Tuesday, October 2, 2012

Pig Vs MapReduce

Tried few examples on Hadoop Map Reduce. After some initial hiccups, Hadoop setup on my local box turned out to be pretty hassle free. As Hadoop is written in Java, it definitely helped me. Understanding the whole business of running the map reduce jobs was a breeze.

Later I was reading Pig Latin. It a  high level scripting language for analyzing large data sets. Since its written over Map reduce, out of curiosity, I tried the same examples with Pig which I tried earlier with Map Reduce. These are my observations

  • Pig is good for modelling and prototyping purposes. You can do iterative development as it is easy to change the script and run it again. No need to package/compile for every change.
  • Pig is definitely slow compared to Map Reduce jobs.
  • There is not much documentation on how to optimize the Pig script.
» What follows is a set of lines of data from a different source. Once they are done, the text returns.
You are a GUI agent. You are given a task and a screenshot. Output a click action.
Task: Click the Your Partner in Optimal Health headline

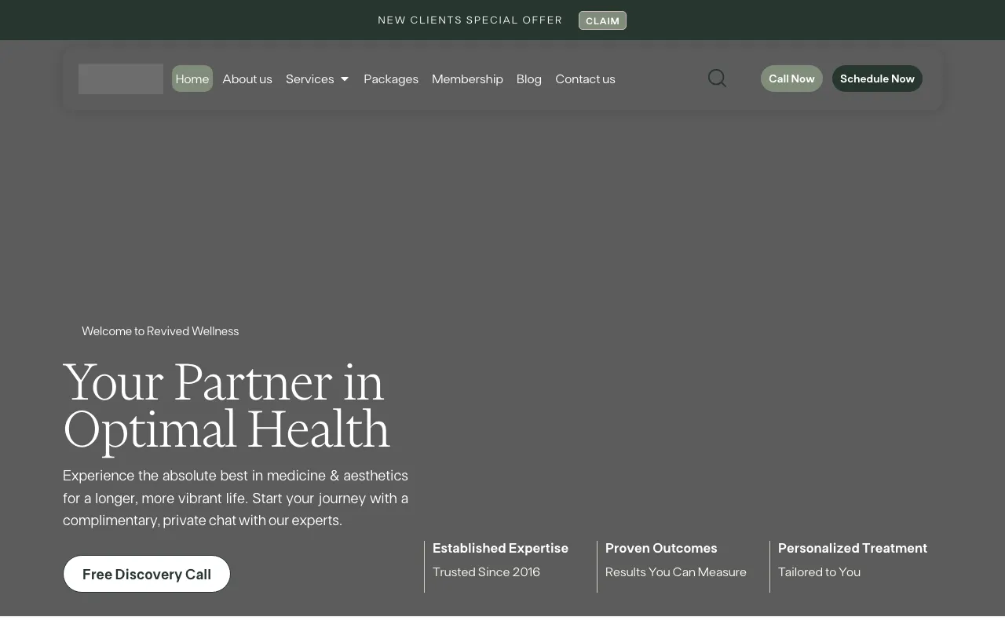[226, 407]
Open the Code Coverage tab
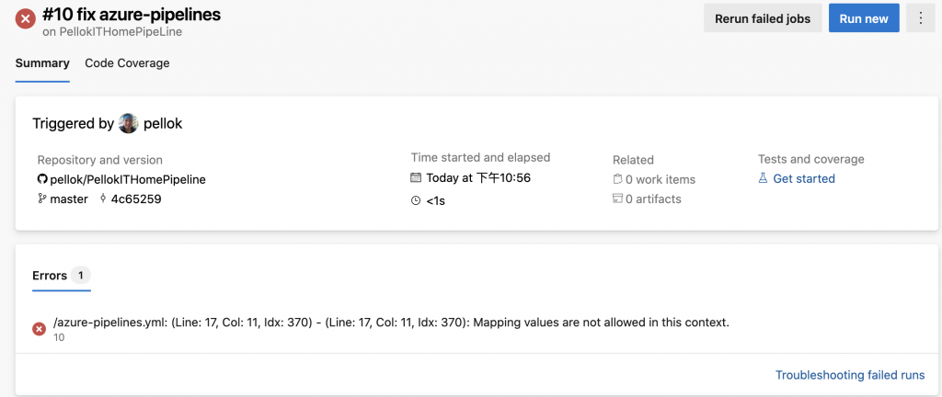Image resolution: width=942 pixels, height=397 pixels. (127, 63)
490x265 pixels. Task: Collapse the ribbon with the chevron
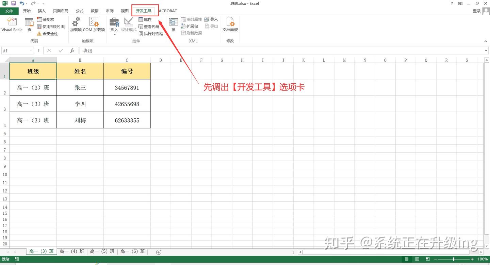486,41
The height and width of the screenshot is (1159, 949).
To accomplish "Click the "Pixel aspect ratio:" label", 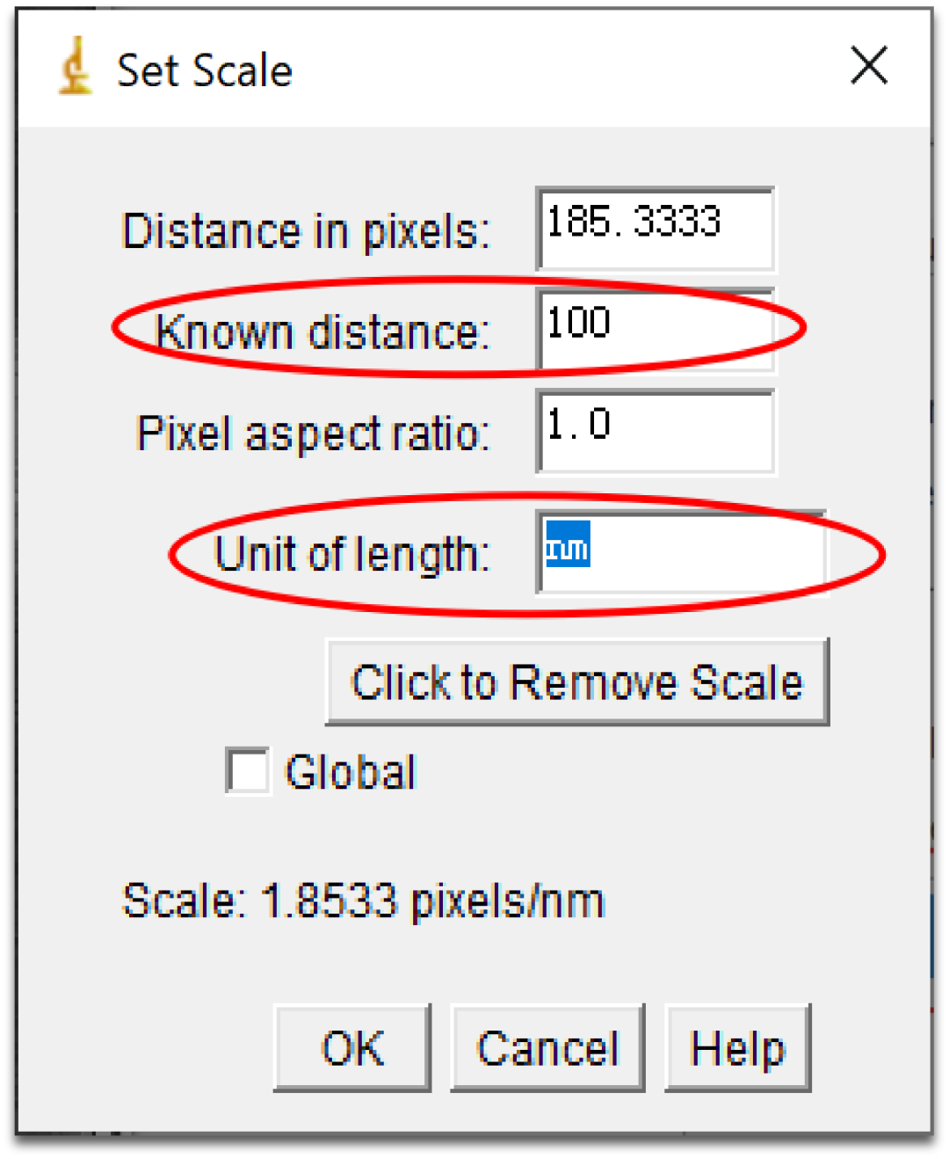I will coord(313,434).
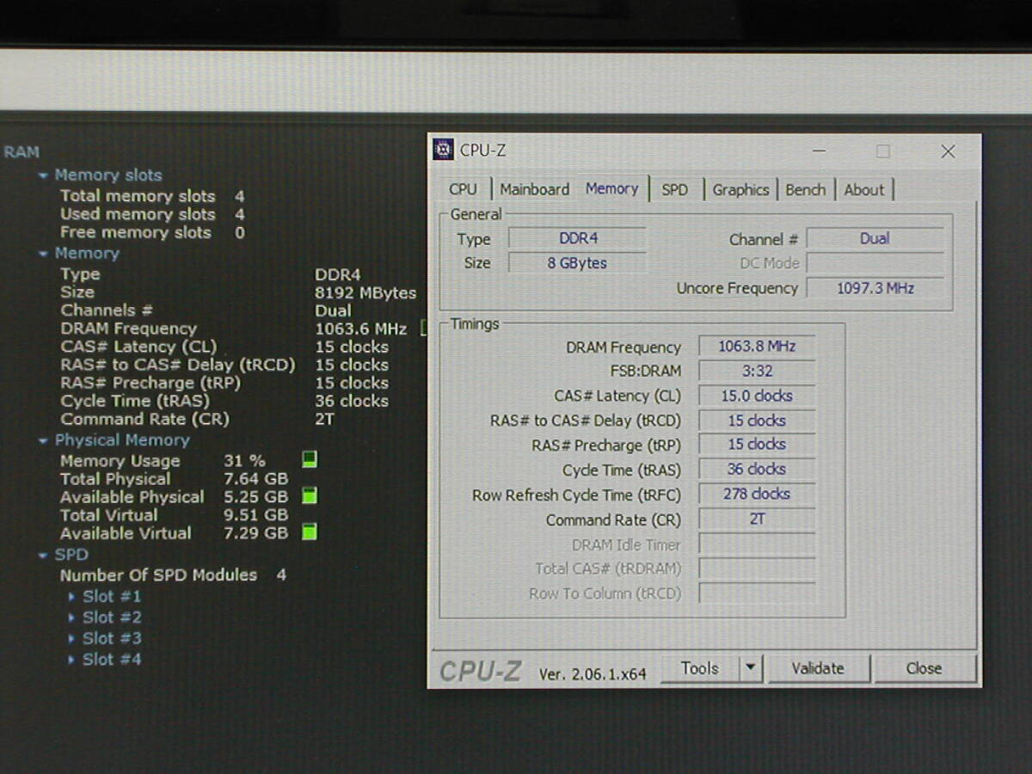Switch to the CPU tab
Screen dimensions: 1032x774
click(463, 189)
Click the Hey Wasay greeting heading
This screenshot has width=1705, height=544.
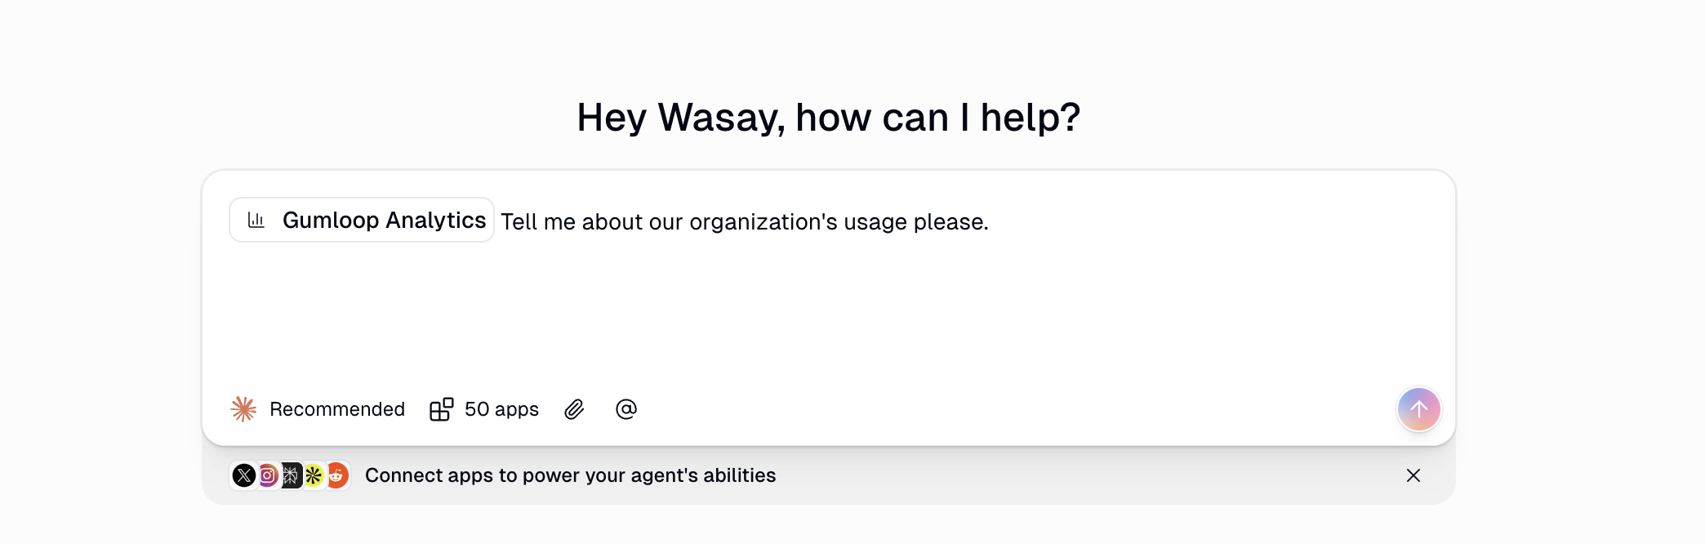point(828,116)
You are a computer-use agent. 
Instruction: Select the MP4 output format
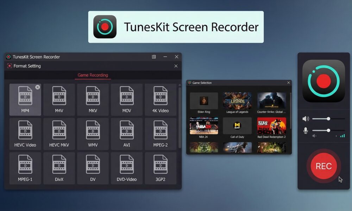(x=25, y=99)
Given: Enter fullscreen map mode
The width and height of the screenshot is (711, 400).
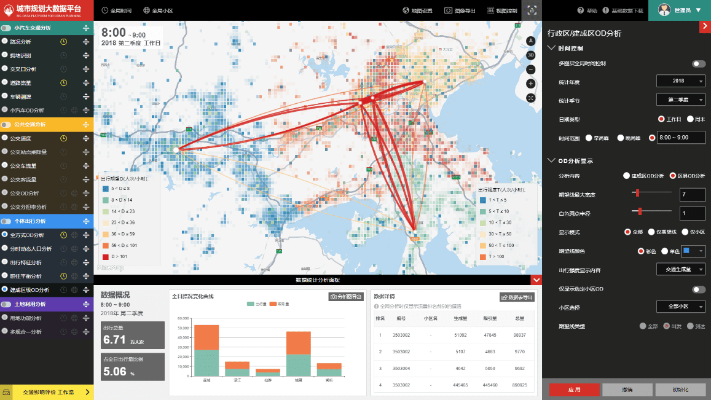Looking at the screenshot, I should pos(531,98).
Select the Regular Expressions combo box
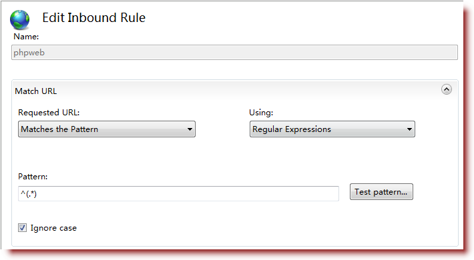This screenshot has width=474, height=260. [332, 129]
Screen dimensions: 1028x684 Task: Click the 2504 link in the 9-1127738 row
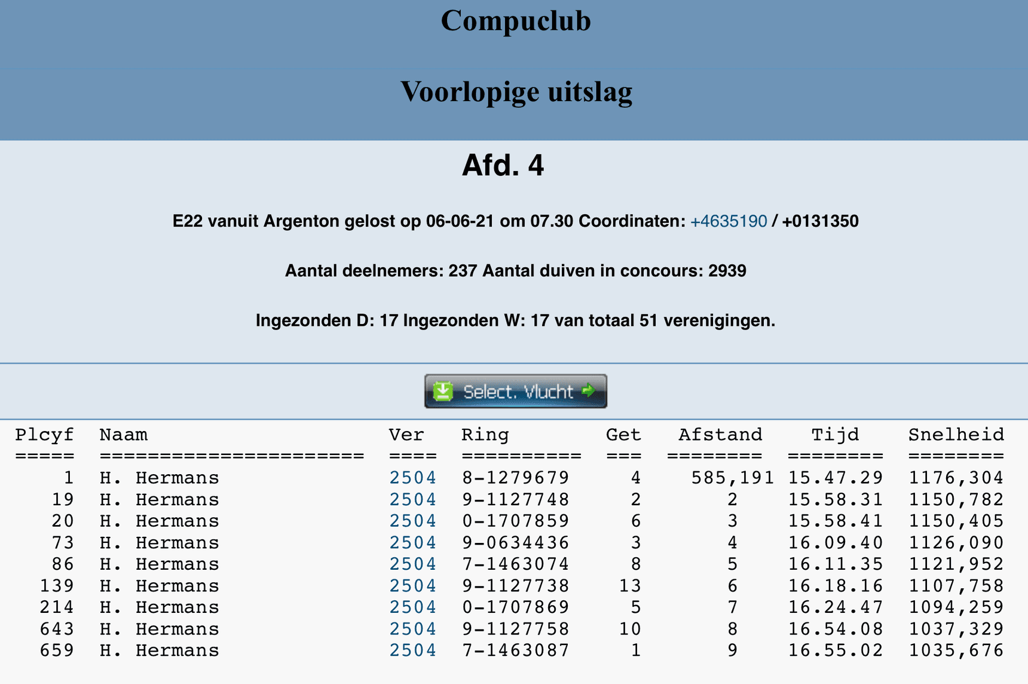[x=412, y=585]
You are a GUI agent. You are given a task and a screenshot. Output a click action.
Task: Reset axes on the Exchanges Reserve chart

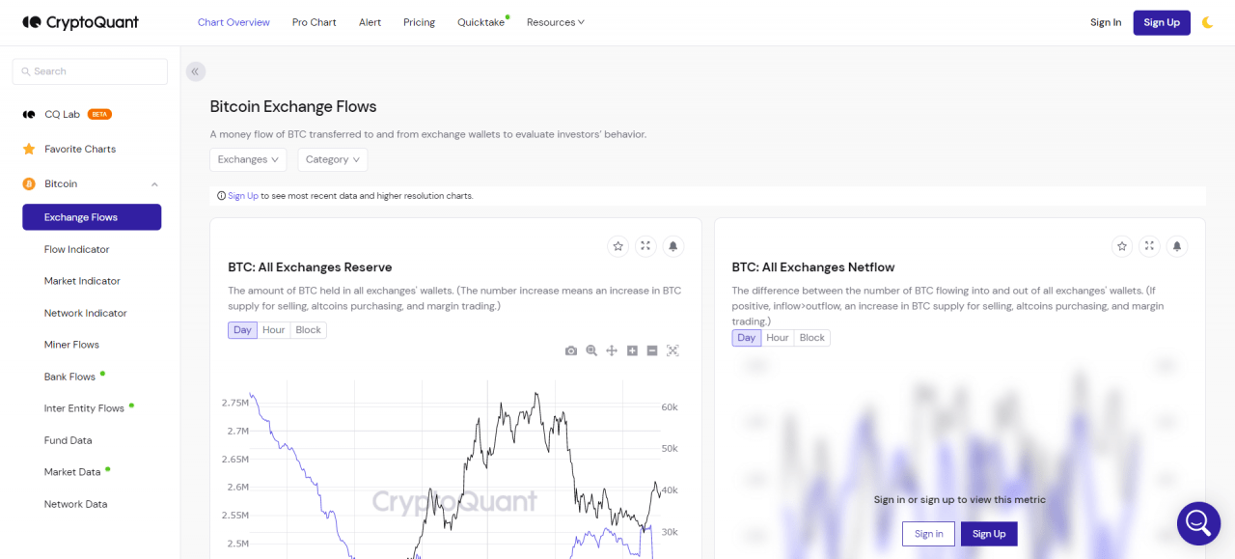(672, 350)
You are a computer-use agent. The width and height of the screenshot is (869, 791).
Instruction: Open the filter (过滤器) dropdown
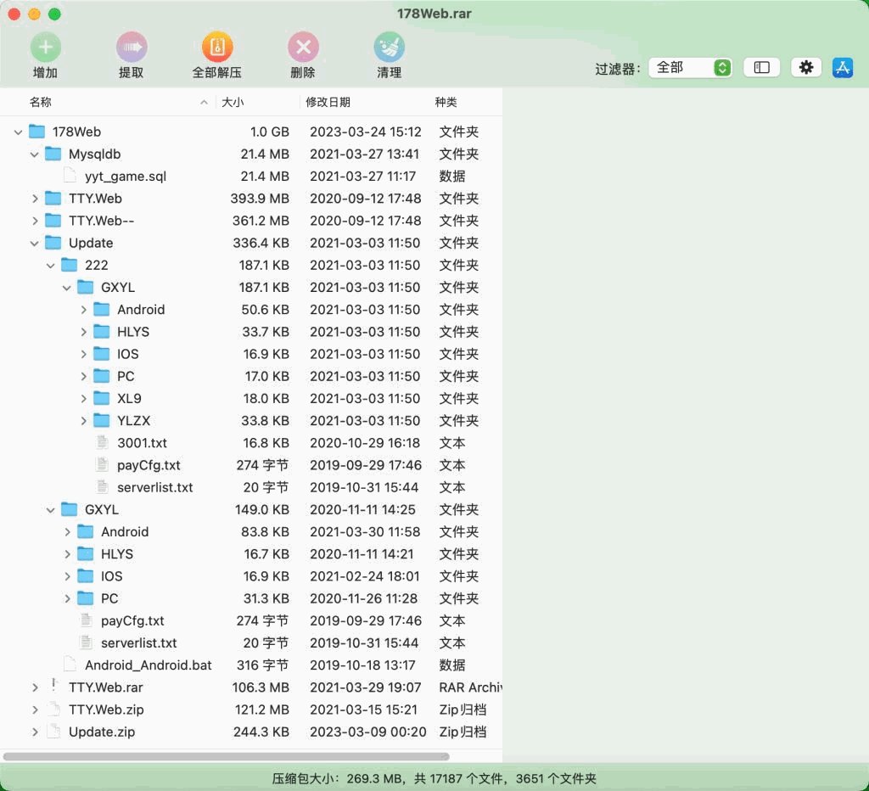tap(690, 67)
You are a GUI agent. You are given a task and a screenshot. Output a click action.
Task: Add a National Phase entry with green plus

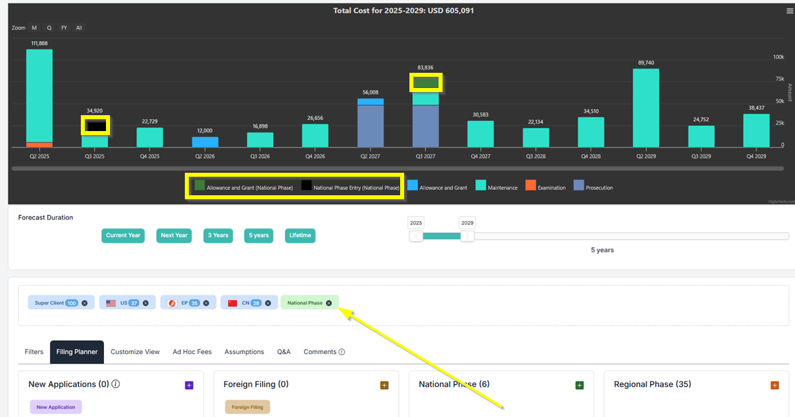pos(579,385)
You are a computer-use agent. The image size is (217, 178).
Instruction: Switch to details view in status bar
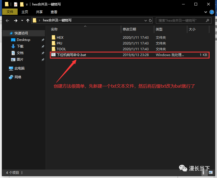pos(204,173)
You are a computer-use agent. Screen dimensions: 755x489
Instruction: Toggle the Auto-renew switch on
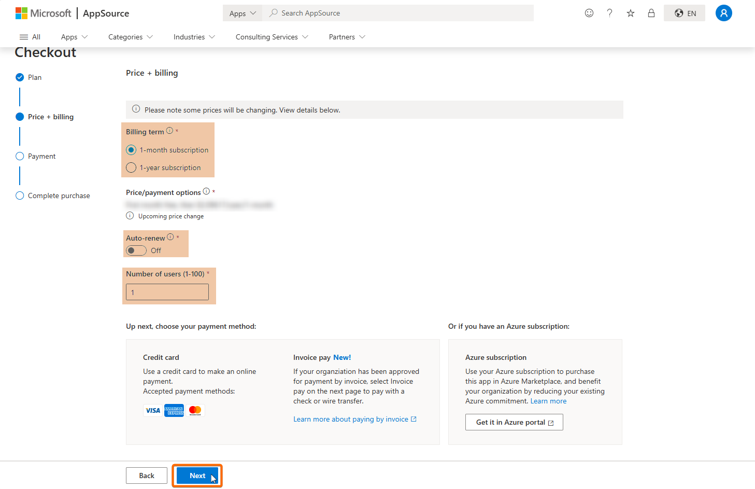tap(136, 250)
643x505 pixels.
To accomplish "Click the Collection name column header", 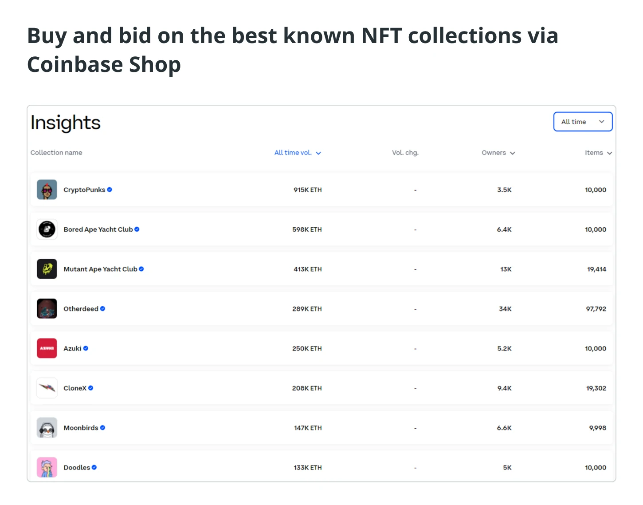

User may end up writing the script in such a way that it creates lots of Map reduce jobs.
  • If you are a programmer, probably you would like more power to optimize your code which comes with Map Reduce. I personally prefer the solution where I have more understanding of how things are working.
  • Pig map involve packaging/compiling code if you are using custom functions. In a real problem, user may end up writing lot of custom functions which map end  up making Pig development almost as complex as Map Reduce.